Advocating Rooney's inclusion in Istanbul is to go directly against the view of Terry Venables, which, when dealing with football instincts, is not the easiest of positions to take. Having represented his country at every possible level before his conspicuously intelligent tenure as national team coach, Venables also warrants respect for his achievement in getting more out of the troubled Paul Gascoigne, both for his country and his club, than any other football man. But on Rooney he takes a surprisingly conservative position, writing in his Sunday newspaper column: "The game against Turkey requires self control and discipline and a cast-iron determination to stay on the field no matter what the pressure and provocation. I'm not convinced Rooney has that - yet."

Perhaps not, but then if we cast our minds back to Sunderland's Stadium of Light last April we will surely recall that the claim of "cast-iron discipline" on that occasion could scarcely have been made on behalf of Rooney's captain David Beckham, who spent the first half of the game apparently hell-bent on earning a yellow card or worse. The caution came, inevitably, and took the captain out of the important game with Slovakia. It was left to Rooney to utterly transform the match with Turkey. He brought terror to the hearts of his opponents. One minute they were trading blows on an equal footing, the next they were diminished and, soon enough, completely cowed.

Eriksson is surely not likely to forget who it was that inspired a victory that far outstripped anything that England had previously produced in qualifying. With Owen in doubt, there is also the question of alternatives to England's two utterly outstanding strikers. The leading candidates are James Beattie and, on the strength of his ruggedly effective contribution to England's long-ball recovery in the second half of the game in Macedonia, Emile Heskey.

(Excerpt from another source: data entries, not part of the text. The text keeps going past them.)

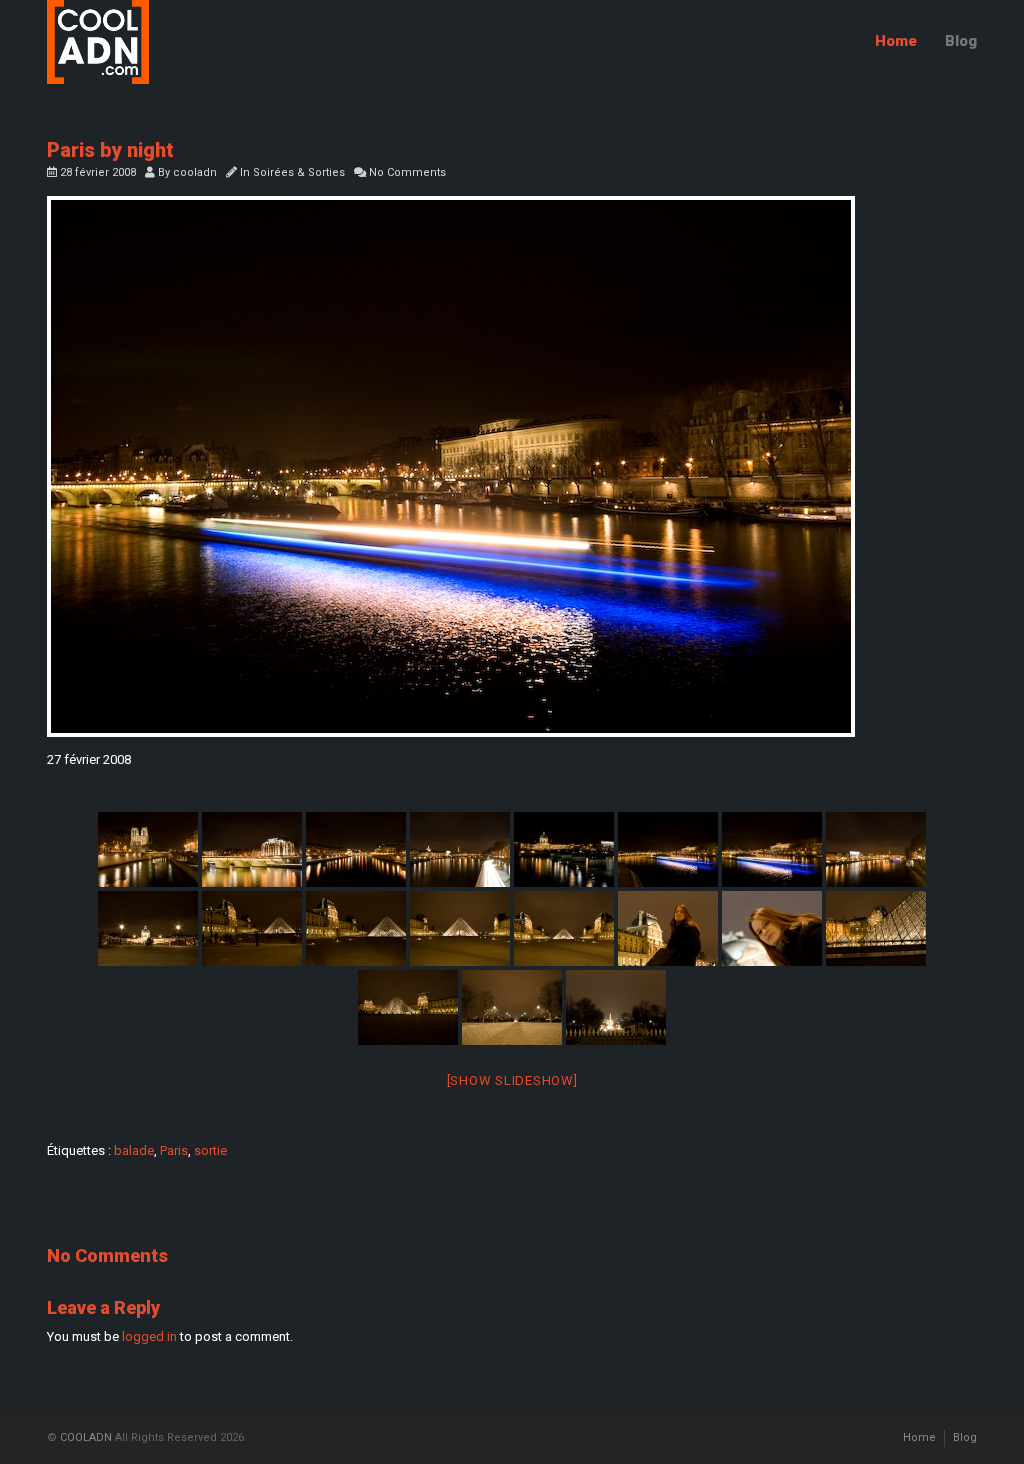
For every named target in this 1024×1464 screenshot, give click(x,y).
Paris (174, 1150)
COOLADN (86, 1437)
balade (134, 1150)
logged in (149, 1336)
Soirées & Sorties (299, 172)
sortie (210, 1150)
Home (896, 41)
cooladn (195, 172)
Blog (961, 41)
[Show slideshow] (512, 1080)
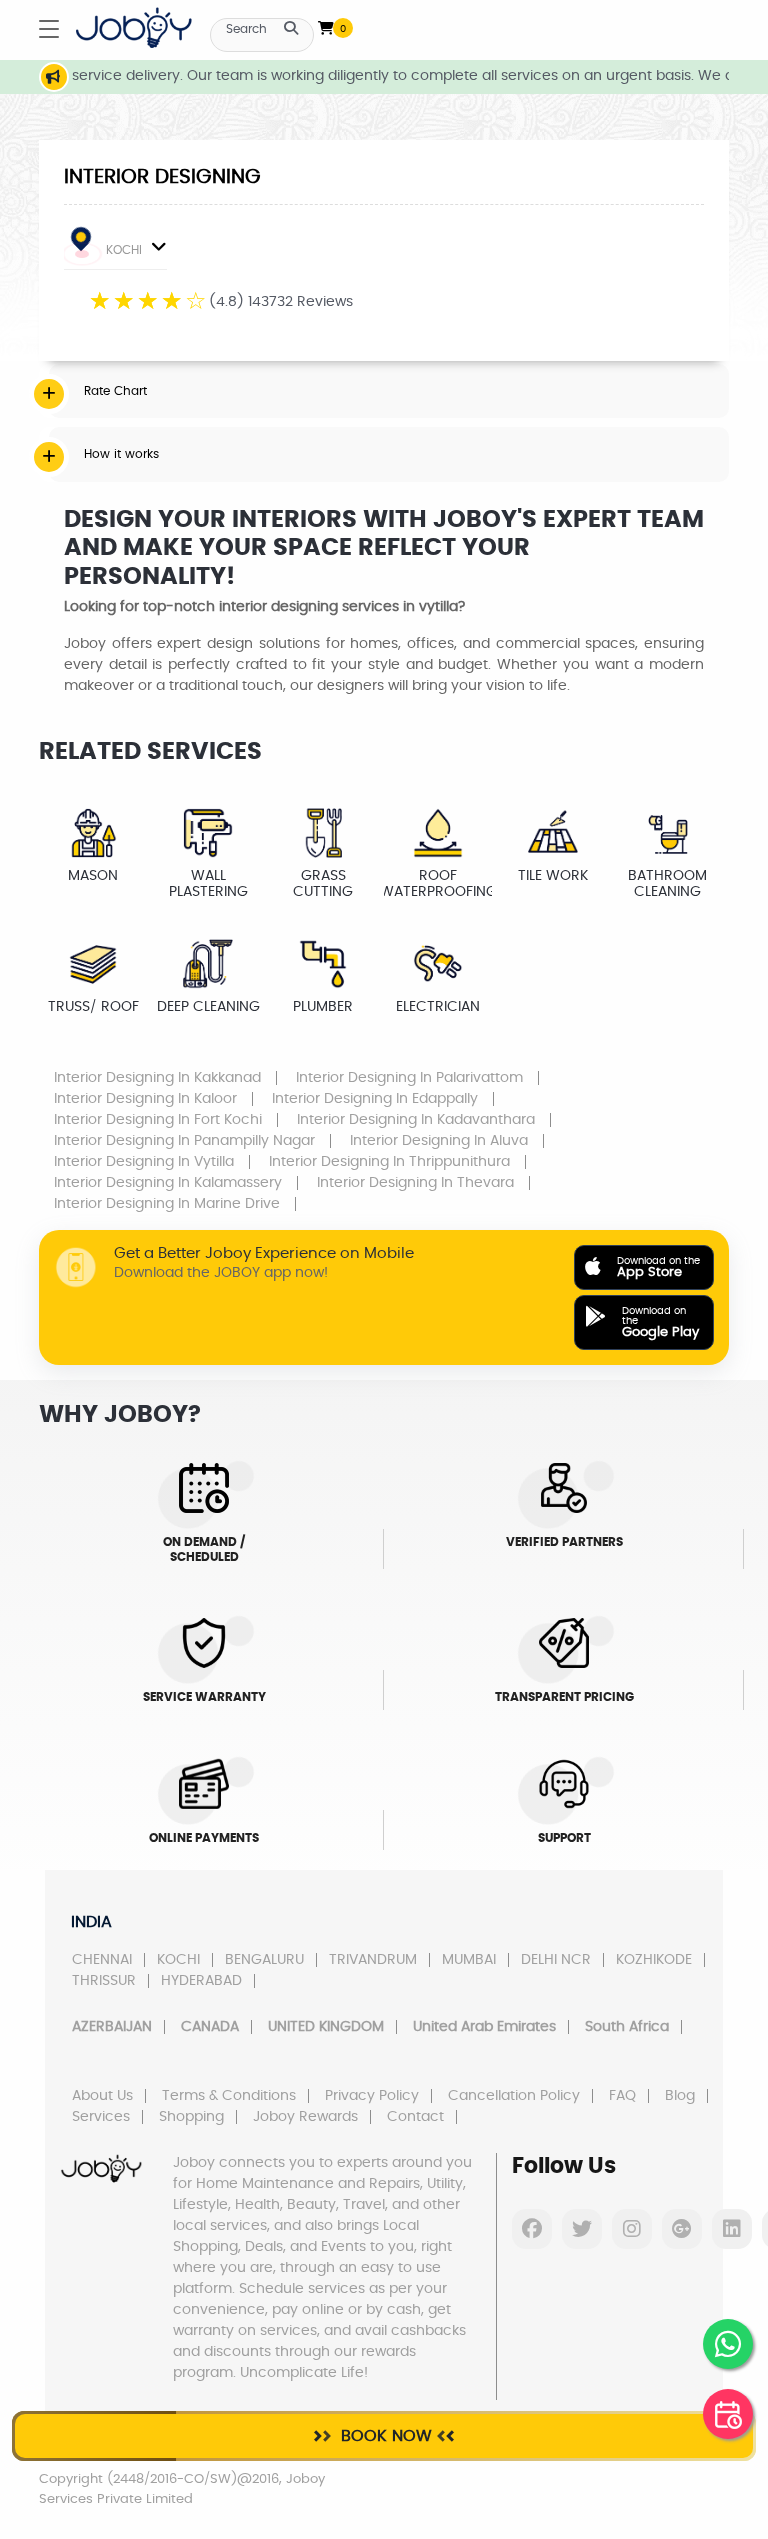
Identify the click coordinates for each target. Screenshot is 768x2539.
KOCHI (124, 250)
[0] (326, 24)
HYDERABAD (201, 1981)
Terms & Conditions (229, 2096)
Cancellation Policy (514, 2096)
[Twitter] (582, 2229)
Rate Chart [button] (115, 391)
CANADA (210, 2027)
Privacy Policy (372, 2096)
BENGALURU (264, 1960)
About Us (102, 2096)
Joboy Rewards (305, 2117)
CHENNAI (102, 1960)
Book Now (384, 2436)
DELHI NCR (556, 1960)
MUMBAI (469, 1960)
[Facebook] (532, 2229)
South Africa (627, 2027)
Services (101, 2117)
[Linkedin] (732, 2229)
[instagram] (632, 2229)
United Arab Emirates (484, 2027)
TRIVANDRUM (373, 1960)
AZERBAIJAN (112, 2027)
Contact (415, 2117)
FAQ (622, 2096)
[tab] (389, 391)
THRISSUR (104, 1981)
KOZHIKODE (654, 1960)
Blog (680, 2096)
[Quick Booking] (728, 2414)
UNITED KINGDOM (326, 2027)
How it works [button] (121, 454)
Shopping (191, 2117)
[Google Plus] (682, 2229)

Heskey appears to be the favourite among those who say that playing Rooney is a risk. It is here that the argument teeters into nonsense. Heskey has a big heart and a big frame, useful in those bleak times when England are reduced to the most primitive hoofing. Rooney is a superb talent impatient to conquer new ground. Denying him the chance to build on his thunderous performance against the Turks would be something worse than lily-livered. It would speak of a coach denying a team the potential best of itself.